→ **Work to complete**: Set down the entries again word for word, without any of the images.

* * * * *

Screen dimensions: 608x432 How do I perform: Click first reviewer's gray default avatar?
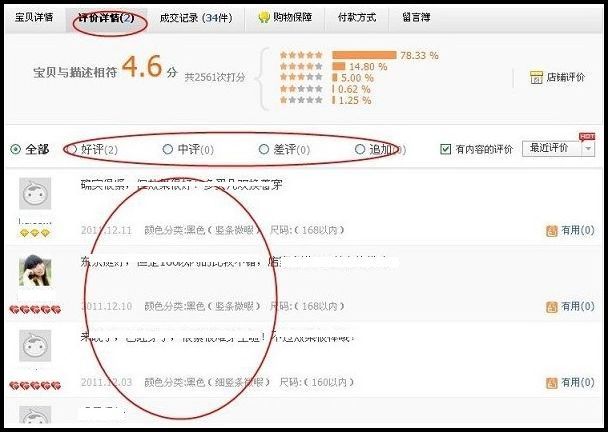(35, 194)
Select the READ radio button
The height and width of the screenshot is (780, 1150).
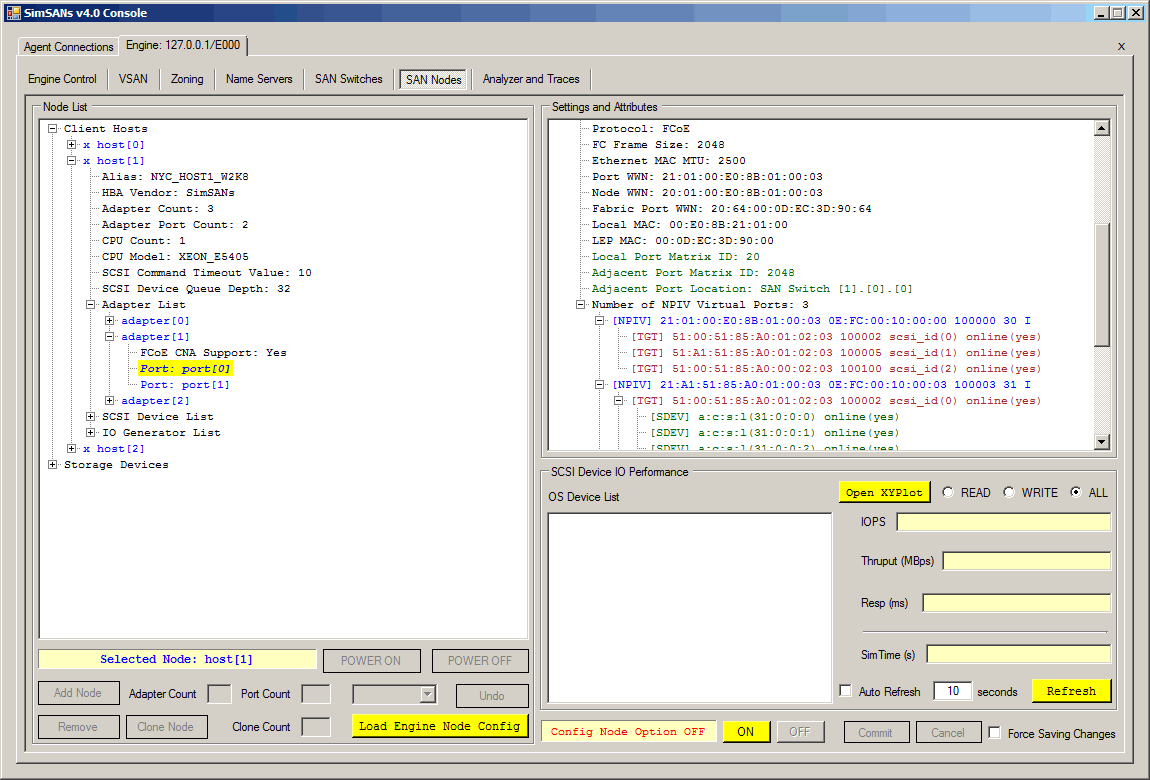pos(947,492)
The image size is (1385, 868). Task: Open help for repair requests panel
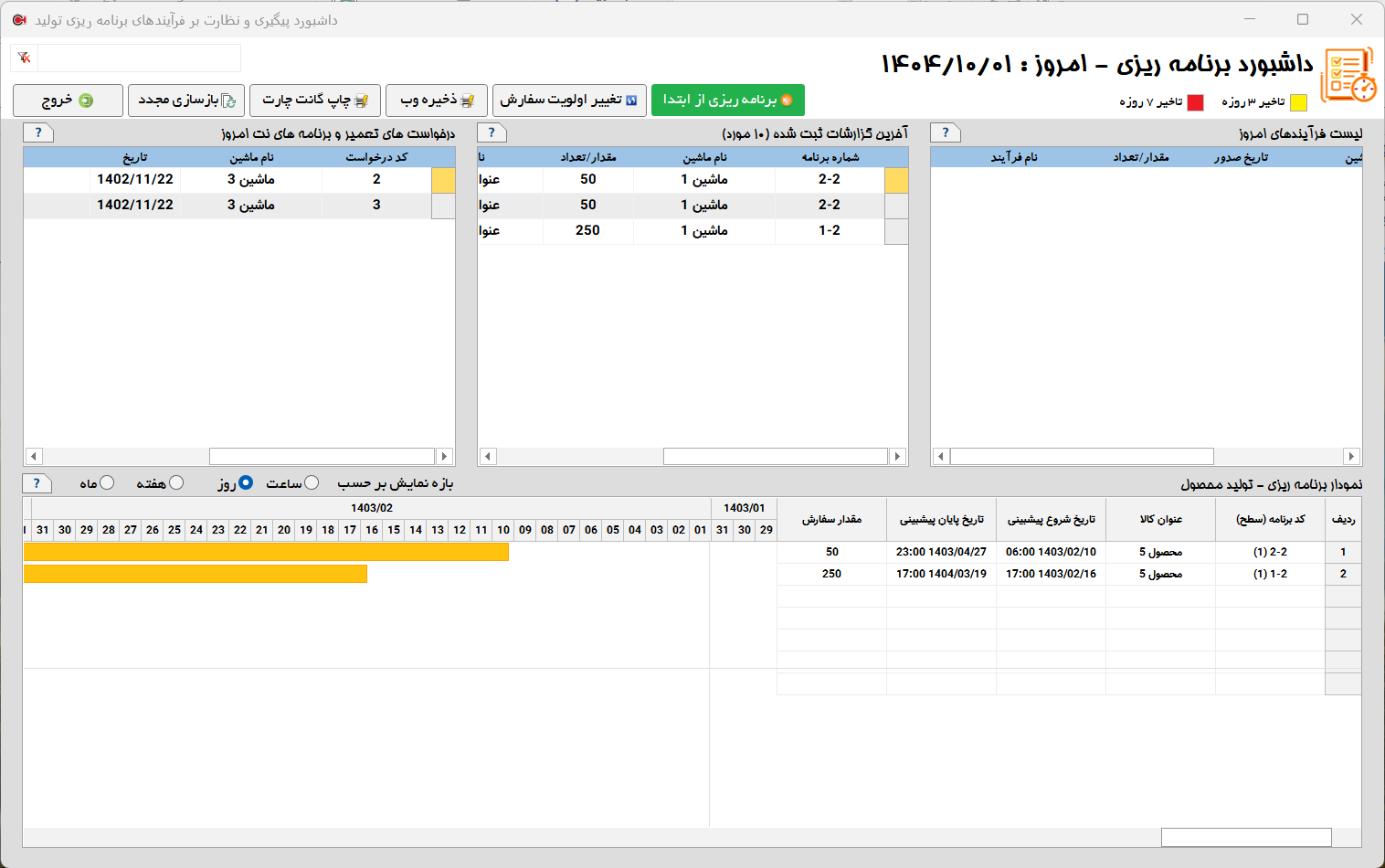coord(38,132)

* * * * *

→ **Solution to the problem**:
Screen dimensions: 608x432 How do I perform: Click first reviewer's gray default avatar?
(35, 194)
Select the READ radio button
The height and width of the screenshot is (780, 1150).
pos(947,492)
The image size is (1385, 868). Task: Open help for repair requests panel
coord(38,132)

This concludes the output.